## TASK BRIEF
In full and without alteration, write out the records.

## INPUT
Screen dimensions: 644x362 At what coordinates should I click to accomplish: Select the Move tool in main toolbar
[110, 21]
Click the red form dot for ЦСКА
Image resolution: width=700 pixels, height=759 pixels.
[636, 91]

## COMPLETED EXERCISE
Screen dimensions: 644x362 At what coordinates should I click to accomplish: Select the Move tool in main toolbar
[110, 21]
Click the red form dot for ЦСКА
Image resolution: width=700 pixels, height=759 pixels.
[636, 91]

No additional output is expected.